Department of Newborn Screening, Beijing Obstetrics and Gynecology Hospital, Capital Medical University, Beijing Maternal and Child Health Care Hospital, Beijing 100020, China.
Zhejiang Da Xue Xue Bao Yi Xue Ban. 2021 Aug 25;50(4):514-523. doi: 10.3724/zdxbyxb-2021-0255.
Hereditary tyrosinemia type Ⅰ (HT-1) is a severe autosomal recessive inherited metabolic disease. Due to the deficiency of fumarylacetoacetase hydrolase (FAH), the toxic metabolites are accumulated in the body, resulting in severe liver dysfunction, renal tubular dysfunctions, neurological crises, and the increased risk of hepatocellular carcinoma. Clinical symptoms typically begin at after the birth; the prognosis of patients is poor if they are not treated timely. Succinylacetone is a specific and sensitive marker for HT-1, and the screening in newborns can make early diagnosis of HT-1 at the asymptomatic stage. The diagnosis of HT-1 can be confirmed based on the characteristic biochemical findings and molecular testing of mutations in both alleles of gene. Combined treatment with nitisinone and a low tyrosine diet may significantly improve outcomes for patients. Liver transplantation is an effective treatment in cases where nitisinone is not available. Some novel HT-1 treatments are in clinical trials, including enzyme replacement therapy, hepatocyte transplantation and gene-targeted therapy.

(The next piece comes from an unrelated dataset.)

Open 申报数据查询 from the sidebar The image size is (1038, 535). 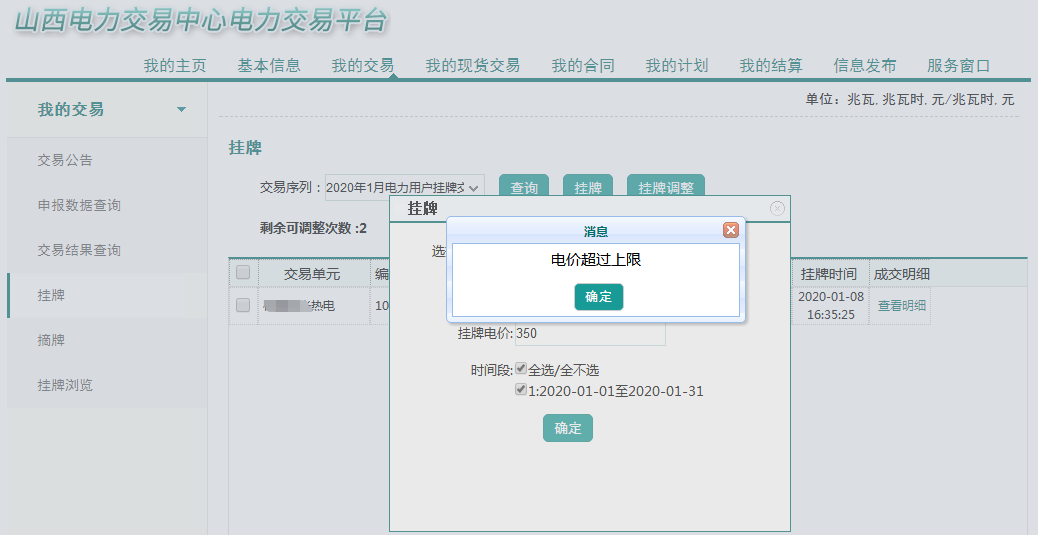[x=79, y=205]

遗传性酪氨酸血症Ⅰ型(HT-1)是一种严重的常染色体隐性遗传代谢疾病。由于延胡索酰乙酰乙酸水解酶(FAH)的缺乏,有毒代谢物在体内蓄积,导致严重的肝肾功能障碍、肾小管功能障碍、神经危机以及肝细胞癌的风险增加。临床症状通常在出生后出现;如果不及时治疗,患者的预后很差。琥珀酰丙酮是 HT-1 的特异性和敏感标志物,对新生儿进行筛查可以在无症状期早期诊断 HT-1。HT-1 的诊断可基于特征生化发现和基因突变的分子检测。尼替西农联合低酪氨酸饮食治疗可能显著改善患者的预后。在无法使用尼替西农的情况下,肝移植是一种有效的治疗方法。一些新型 HT-1 治疗方法正在临床试验中,包括酶替代疗法、肝细胞移植和基因靶向治疗。